Your objective: Exact reproduction of all the data is required, with pictures excluded.

[[ Records to process, beginning ]]

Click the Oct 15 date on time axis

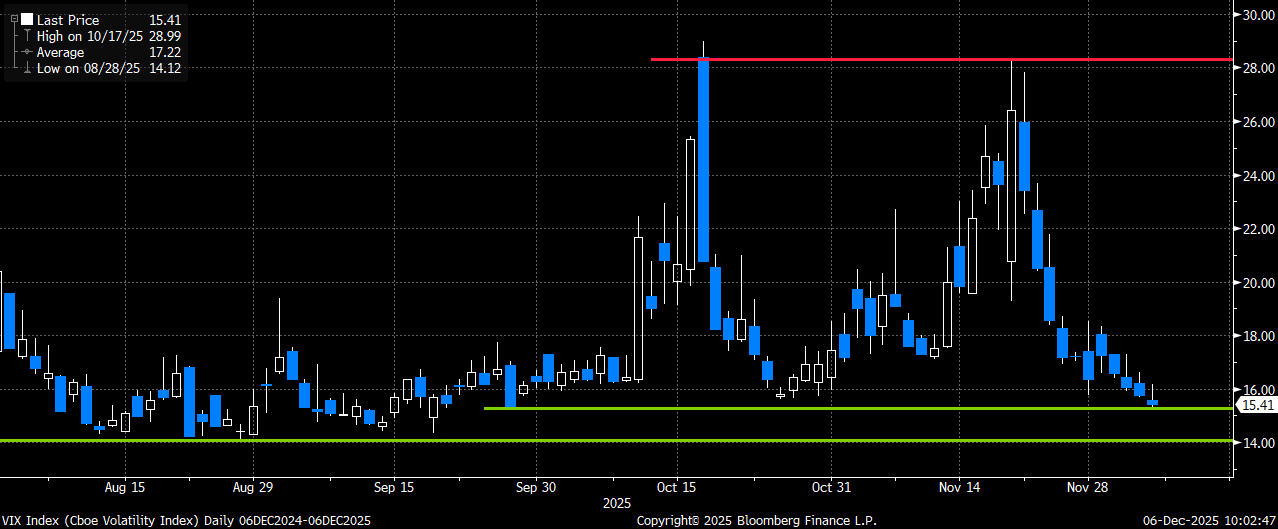point(676,487)
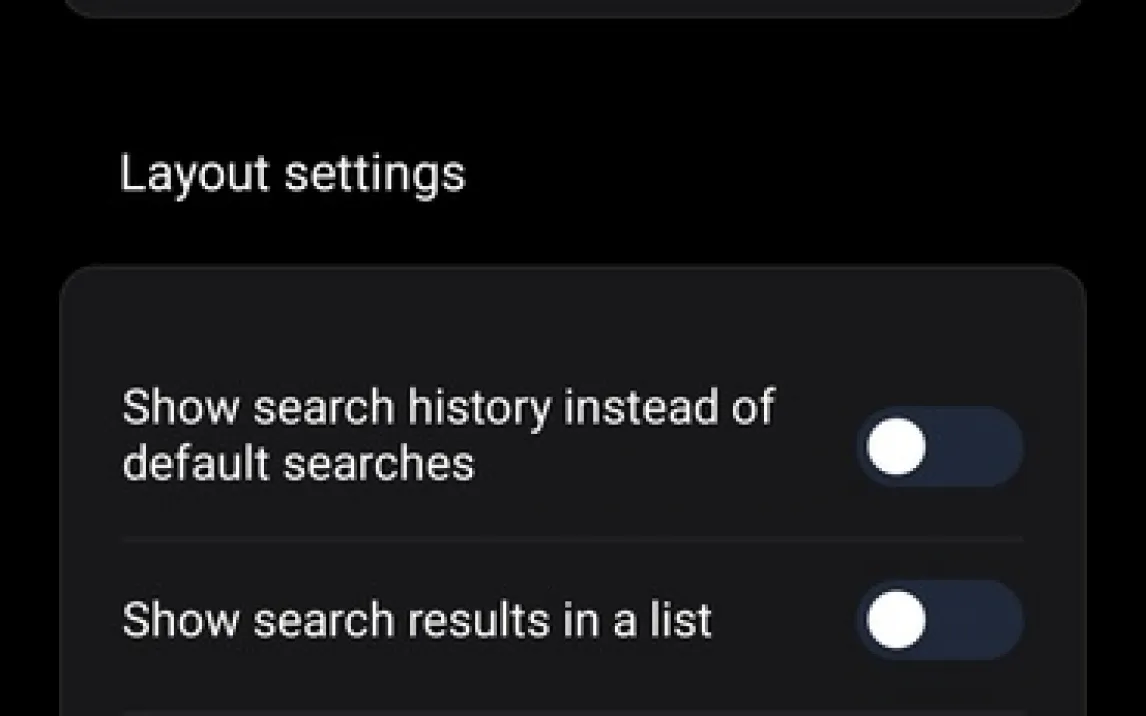The image size is (1146, 716).
Task: Click the "Layout settings" section heading
Action: (292, 174)
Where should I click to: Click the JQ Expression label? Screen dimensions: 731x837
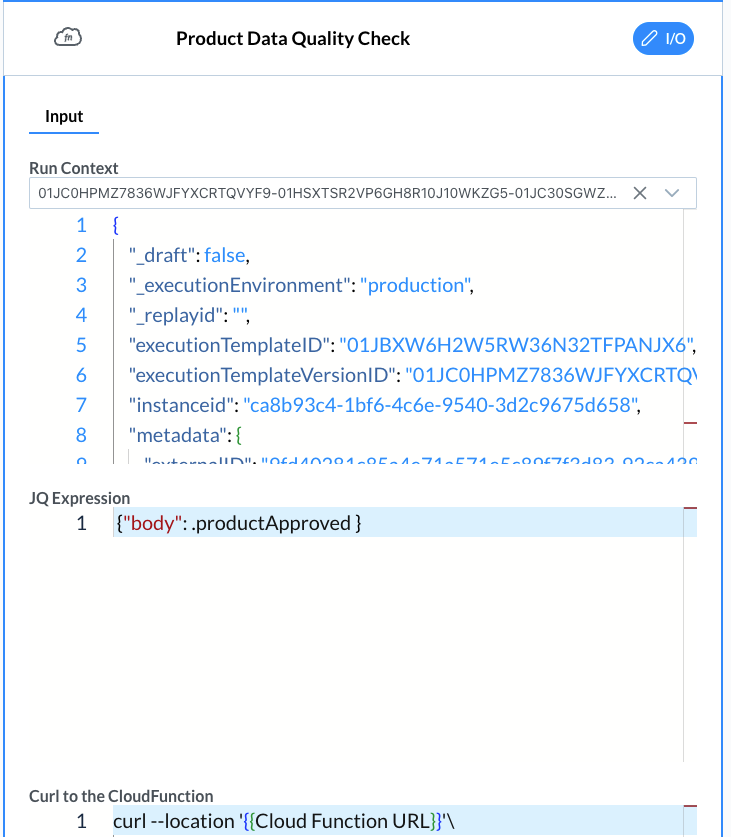79,498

[[ Records to process, end ]]

Answer to this exercise:
Click the Oct 15 date on time axis

point(676,487)
The image size is (1146, 716).
Task: Click the "Layout settings" section heading
Action: (292, 174)
Where should I click to: Click the JQ Expression label? Screen dimensions: 731x837
79,498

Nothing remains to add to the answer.